What seems obvious now is that the best way to understand the intricacies and mechanics of how GoodReads works for authors is to flip over to the reader side with a reader profile....
It's also a great place to keep track of authors' up-and-coming work. I only become a fan of authors I'm really a fan of and I don't expect anything in return.
Great clarification.
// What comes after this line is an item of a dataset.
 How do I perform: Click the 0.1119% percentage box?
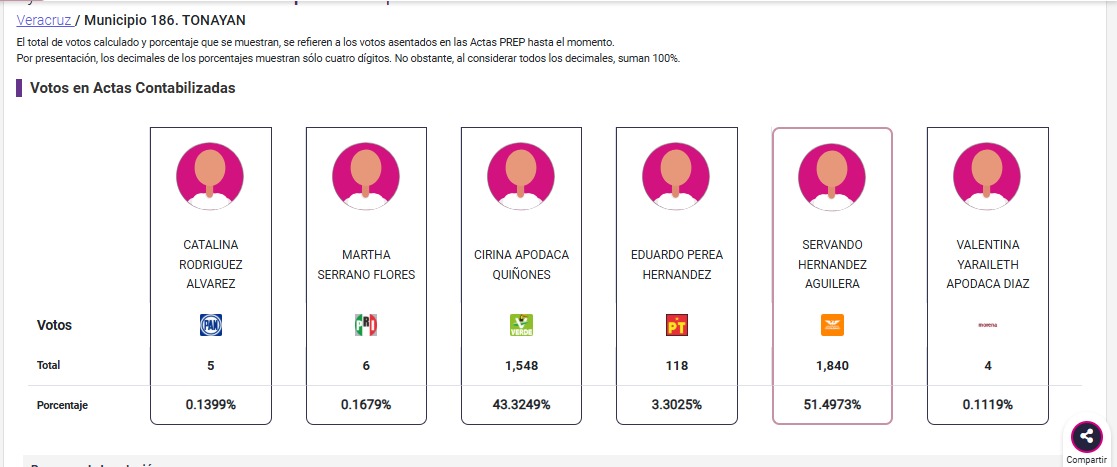click(987, 405)
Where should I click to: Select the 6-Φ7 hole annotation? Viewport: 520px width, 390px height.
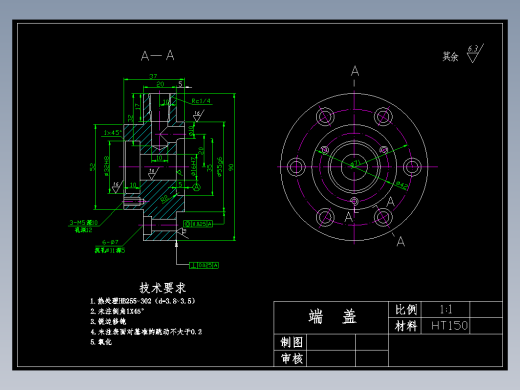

Unfortunately, we have a very vague idea of how this works and if this just magically happens or if the author has to engage with their profile to make this happen when they put out a new book.
I friend anyone who requests it, but I do get tired of indie authors spamming my inbox with recommendations for their book, links to their book launches, fan groups etc.
I'm someone who tries really hard not to read her reviews, so my personal policy about GoodReads is that it's for reviewers, not for me
So interesting to see that your sentiment is echoed by the majority of responders here... we always read reviews and glean so much from them... especially when we are trying to decide if age, gender, race factor into who is reading the book and "getting" it more than others. Boy, those New Adult readers are harsh reviewers, but it's interesting how they'll snark on Goodreads with reviews, but not so much on your Amazon sales page, which matters much more. We're always thinking about target audience, maybe because most of our books are a bit "unusual" and not your standard solid genre mold. For example, we have one book that we're about to re-launch now that we know so much more about self-pubbing, and most reviewers are responding to the romance angle... despite the fact that it's clearly an urban fantasy book. That's interesting... and this time around, we might try to re-launch it a totally different way.
I use Goodreads more as a reader than an author. I'm a Net Galley reviewer and Goodreads is where I post my reviews.
This is super interesting. We've been successful in getting reviews through our free promos, but it's so interesting to watch the authors who are using professional venues to obtain reviews. Next week, we're going to start a thread on Netgalley for the sake of discussion...
As for getting fans, mention it to readers that you are on GR and let them know they are welcome to friend and fan you! As well, if you link your GR account to Facebook, you can get folks seeing what you read on FB and friending you on GR--although sometimes the two talk and your friends get friended on GR without you having to do anything. (Readers love to know what authors are reading and if you are reading in your genre, you can swap books, etc. which is a nice, easy, and fun way to connect.)
Again, great info. But dumb question, fundamentally, what's the difference between "fanning" and "friending"? Do you only "fan" an author when you want to follow their releases, updates from their profile, etc? And then you "friend" others in order to follow their reading lists, etc.?
I accept friend requests from pretty much anyone, but only mark a select few I actually know as Top Friends so my news feed doesn't get clogged up.
That's a great tip, RC.
As a reader I do use it, but I've started using Riffle as well and I might "phase out" Goodreads eventually as a reader.
Always on the cool cutting edge of things, BBC. Love it.